Windows Phone 8.1 Review Roundup: Good, But Not Great

Source: Microsoft

It’s been a year-and-a-half since the last major Windows Phone update, but Microsoft (NASDAQ:MSFT) will be rolling out Windows Phone 8.1 to users in the coming months. Luckily for us, we don’t have to wait to find out what’s new in the update and what reviewers think of it. Let’s take a look at how Windows 8.1 stacks up against the current Windows 8, as well as the competition from Apple (NASDAQ:AAPL) and Google (NASDAQ:GOOG).

The biggest new feature in Windows Phone 8.1 is Cortana, the new digital assistant. Like Google Now on Android and Siri on iOS, Cortana is a piece of software you interact with by talking into your phone. Cortana can answer questions and do the standard things we expect of our virtual assistants these days, like setting reminders and calendar appointments, giving directions, and playing music. She can also recommend nearby restaurants, launch apps, and tell you sports scores. Per The Verge, it’s not a stretch to imagine that Microsoft included Cortana at least in part “to make [the Windows Phone platform] seem less alien to those who might switch” from iOS or Android.
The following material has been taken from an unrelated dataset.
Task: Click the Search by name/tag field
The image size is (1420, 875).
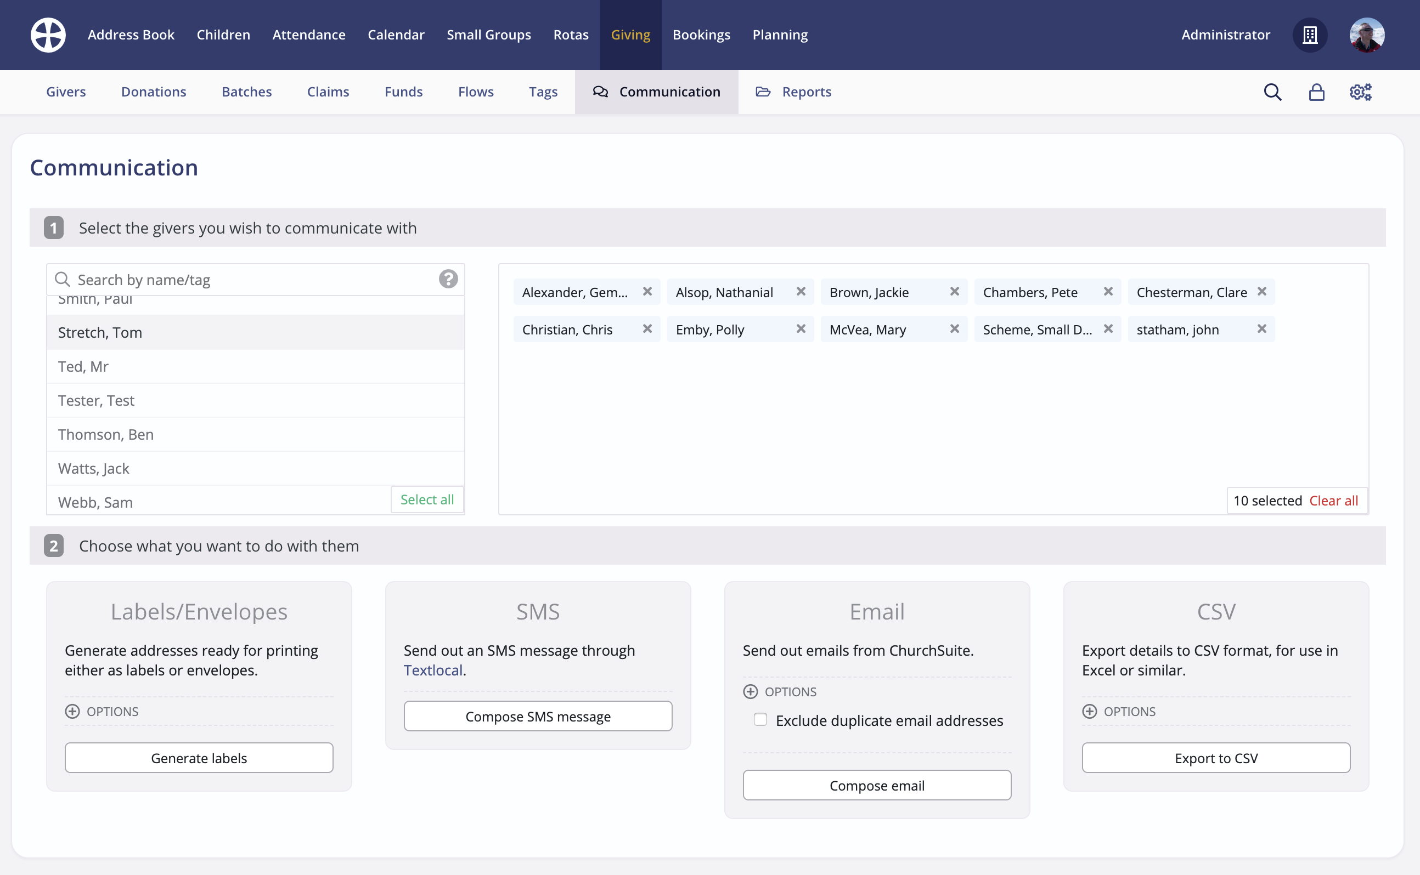Action: point(174,280)
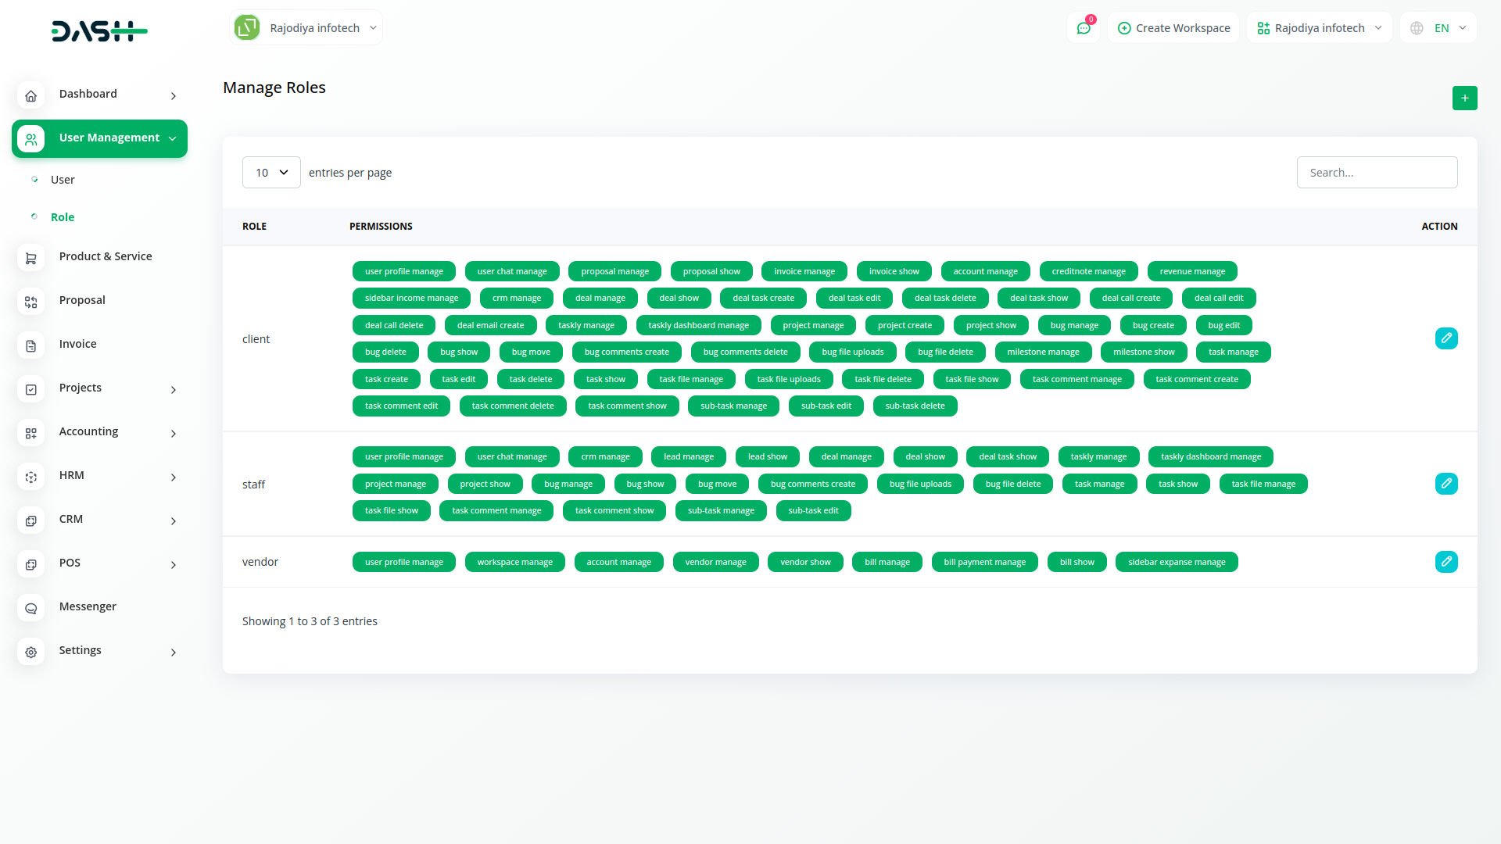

Overall, The Verge thought highly of Cortana, although the publication noted that “it’s not yet really meaningfully better than what Google Now offers.” On the other hand, the reviewer at Re/code reports that “Unlike Apple, though, Microsoft is giving third-party developers access to Cortana, so they can build apps or rework existing ones to support the service,” which could be good news down the line. In real-world scenarios, however, Re/code found some inconsistencies in Cortana’s findings, like not locating the nearest coffee shop and displaying sports scores differently depending on the phrasing of the question. It should be noted that Cortana is still in a testing phase, so many bugs should be ironed out as time goes on.

Other changes both big and small are included in the 8.1 update. The homescreen has become more subdued, with darker colors replacing the bright tiles currently in place, which nearly all of the reviewers liked. Microsoft has also added a new Action Center that shows you notifications and lets you access commonly used settings like Wi-Fi, Bluetooth, and airplane mode. It’s accessed by swiping down, just like similar functions on Android and iOS. A new keyboard has been added that’s very similar to Swype for Android. It lets you type words by dragging a finger from letter to letter if you prefer that method to tapping each key. Mashable calls it “great for dashing off short notes quickly.”

Probably the biggest problem with the Windows Phone operating system, according to Time and many of the other reviewers, is the app ecosystem. When it comes to third-party apps, iOS and Android blow Windows Phone away. But with Microsoft starting to seriously compete in all other areas of its smartphone operating system, perhaps the apps won’t be far behind. But if you’re looking for great apps, Windows Phone is still the last platform you’ll want to consider.

While Windows Phone 8.1 won’t be available to customers for a month or two, depending on your phone and carrier, Microsoft has made the new operating system available for developers starting Monday. If you’re anxious to get your hands on the new operating system but you’re not a developer, you can sign up as a developer for free right here and download it for your phone immediately. There are certain risks to doing this, though, like potentially voiding your warranty and not receiving certain updates, so use caution.